### [Source document]
- Born: September 11, 1920 Salt Lake City, Utah
- Died: May 21, 2007 (aged 86) Kingwood, Texas
- Occupation: Business executive

= Frank William Gay =

American businessman (1920–2007)

Frank William Gay (September 11, 1920 - May 21, 2007) was an American executive who oversaw several entities for Howard Hughes. He was chairman of the board of directors of the Hughes Air Corporation. He served as a senior vice president and member of the board of directors for the Hughes Tool Company. He was also president and chief executive officer of Summa Corporation.

==Background==
Born in Salt Lake City, Utah, he was a student at the University of California, Los Angeles, when he was hired by Hughes. He was responsible for the creation of Hughes Dynamics, a short-lived computer services subsidiary of Hughes Tool in the early 1960s. A member of the Church of Jesus Christ of Latter-day Saints, Gay put together the so-called "Mormon Mafia" that comprised Hughes's inner circle in his later life. Appointed by the Delaware Court of Chancery, Gay served as trustee of the Howard Hughes Medical Institute from 1984 until his retirement in 2006. He had previously served on the Institute's executive committee from 1971 to 1984.

He was an active supporter of the Boy Scouts of America.

His son is Robert C. Gay, a co-founder and CEO of Huntsman Gay Global Capital and, before that, managing director of Bain Capital for sixteen years.

Gay died in Kingwood, Texas, in 2007.

### [Directions for this task]
Reproduce the full biography of Frank William Gay shown above word for word. Please leave the lines that come next out of this entirely.

Records taken from a dataset:
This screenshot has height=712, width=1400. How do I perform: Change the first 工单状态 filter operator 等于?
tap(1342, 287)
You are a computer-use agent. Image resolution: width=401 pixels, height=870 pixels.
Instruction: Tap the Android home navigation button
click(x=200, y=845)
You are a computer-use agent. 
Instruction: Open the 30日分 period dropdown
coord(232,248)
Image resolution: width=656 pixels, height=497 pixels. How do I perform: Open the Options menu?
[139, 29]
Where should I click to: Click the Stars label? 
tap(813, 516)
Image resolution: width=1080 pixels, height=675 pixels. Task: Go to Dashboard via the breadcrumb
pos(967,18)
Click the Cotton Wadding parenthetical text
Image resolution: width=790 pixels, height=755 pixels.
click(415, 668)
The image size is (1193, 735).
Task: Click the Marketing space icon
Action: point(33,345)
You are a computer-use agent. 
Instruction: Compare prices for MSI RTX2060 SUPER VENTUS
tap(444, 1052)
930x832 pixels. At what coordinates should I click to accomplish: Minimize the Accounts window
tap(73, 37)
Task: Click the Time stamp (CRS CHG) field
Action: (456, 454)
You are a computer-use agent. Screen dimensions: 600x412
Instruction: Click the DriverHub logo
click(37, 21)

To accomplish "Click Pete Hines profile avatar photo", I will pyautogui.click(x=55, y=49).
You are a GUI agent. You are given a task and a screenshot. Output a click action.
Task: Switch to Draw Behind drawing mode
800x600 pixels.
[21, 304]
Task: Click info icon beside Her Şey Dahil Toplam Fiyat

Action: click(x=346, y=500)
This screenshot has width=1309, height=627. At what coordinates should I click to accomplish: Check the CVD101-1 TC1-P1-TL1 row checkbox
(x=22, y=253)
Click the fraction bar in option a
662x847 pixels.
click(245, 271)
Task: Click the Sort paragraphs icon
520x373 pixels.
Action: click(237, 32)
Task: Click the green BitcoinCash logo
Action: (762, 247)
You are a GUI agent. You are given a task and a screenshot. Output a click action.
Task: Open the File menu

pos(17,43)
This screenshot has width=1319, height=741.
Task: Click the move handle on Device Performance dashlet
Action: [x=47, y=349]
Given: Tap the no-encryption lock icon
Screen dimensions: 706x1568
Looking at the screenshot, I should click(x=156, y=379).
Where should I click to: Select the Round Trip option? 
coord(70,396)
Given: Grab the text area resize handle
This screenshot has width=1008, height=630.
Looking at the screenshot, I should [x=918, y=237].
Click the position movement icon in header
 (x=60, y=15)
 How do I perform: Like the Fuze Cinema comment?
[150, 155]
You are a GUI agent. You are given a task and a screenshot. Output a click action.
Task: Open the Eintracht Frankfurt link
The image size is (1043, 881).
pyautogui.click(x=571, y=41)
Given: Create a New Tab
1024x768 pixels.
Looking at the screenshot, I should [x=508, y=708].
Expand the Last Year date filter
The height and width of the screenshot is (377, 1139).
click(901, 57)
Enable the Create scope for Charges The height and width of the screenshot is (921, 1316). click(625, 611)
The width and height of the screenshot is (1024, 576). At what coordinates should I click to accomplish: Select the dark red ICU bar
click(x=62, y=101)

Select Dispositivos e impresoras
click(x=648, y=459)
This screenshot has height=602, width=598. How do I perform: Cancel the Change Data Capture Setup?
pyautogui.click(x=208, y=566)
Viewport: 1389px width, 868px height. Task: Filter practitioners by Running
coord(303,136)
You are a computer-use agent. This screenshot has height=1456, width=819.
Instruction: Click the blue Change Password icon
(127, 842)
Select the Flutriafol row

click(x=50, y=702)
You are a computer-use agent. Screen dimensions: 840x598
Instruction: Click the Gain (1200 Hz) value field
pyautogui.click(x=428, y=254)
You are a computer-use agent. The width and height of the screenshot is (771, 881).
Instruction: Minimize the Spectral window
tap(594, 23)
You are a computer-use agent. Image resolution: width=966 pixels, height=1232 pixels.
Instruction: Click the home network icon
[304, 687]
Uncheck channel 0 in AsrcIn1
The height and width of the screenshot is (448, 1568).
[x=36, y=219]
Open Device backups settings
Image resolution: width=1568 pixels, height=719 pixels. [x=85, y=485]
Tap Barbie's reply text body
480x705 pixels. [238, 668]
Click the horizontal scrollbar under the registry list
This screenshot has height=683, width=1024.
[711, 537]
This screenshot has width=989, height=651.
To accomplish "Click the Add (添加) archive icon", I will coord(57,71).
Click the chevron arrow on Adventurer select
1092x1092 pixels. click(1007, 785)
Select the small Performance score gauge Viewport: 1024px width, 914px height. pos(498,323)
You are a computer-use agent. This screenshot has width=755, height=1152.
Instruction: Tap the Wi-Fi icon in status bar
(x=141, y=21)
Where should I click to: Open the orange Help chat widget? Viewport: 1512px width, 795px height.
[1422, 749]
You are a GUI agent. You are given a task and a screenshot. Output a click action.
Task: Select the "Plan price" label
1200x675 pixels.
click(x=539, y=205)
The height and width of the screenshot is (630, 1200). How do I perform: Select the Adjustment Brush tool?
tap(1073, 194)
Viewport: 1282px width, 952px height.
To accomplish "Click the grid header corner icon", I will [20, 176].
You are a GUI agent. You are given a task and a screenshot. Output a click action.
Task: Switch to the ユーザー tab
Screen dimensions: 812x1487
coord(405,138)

### [Answer space]
- Born: September 11, 1920 Salt Lake City, Utah
- Died: May 21, 2007 (aged 86) Kingwood, Texas
- Occupation: Business executive

= Frank William Gay =

American businessman (1920–2007)

Frank William Gay (September 11, 1920 - May 21, 2007) was an American executive who oversaw several entities for Howard Hughes. He was chairman of the board of directors of the Hughes Air Corporation. He served as a senior vice president and member of the board of directors for the Hughes Tool Company. He was also president and chief executive officer of Summa Corporation.

==Background==
Born in Salt Lake City, Utah, he was a student at the University of California, Los Angeles, when he was hired by Hughes. He was responsible for the creation of Hughes Dynamics, a short-lived computer services subsidiary of Hughes Tool in the early 1960s. A member of the Church of Jesus Christ of Latter-day Saints, Gay put together the so-called "Mormon Mafia" that comprised Hughes's inner circle in his later life. Appointed by the Delaware Court of Chancery, Gay served as trustee of the Howard Hughes Medical Institute from 1984 until his retirement in 2006. He had previously served on the Institute's executive committee from 1971 to 1984.

He was an active supporter of the Boy Scouts of America.

His son is Robert C. Gay, a co-founder and CEO of Huntsman Gay Global Capital and, before that, managing director of Bain Capital for sixteen years.

Gay died in Kingwood, Texas, in 2007.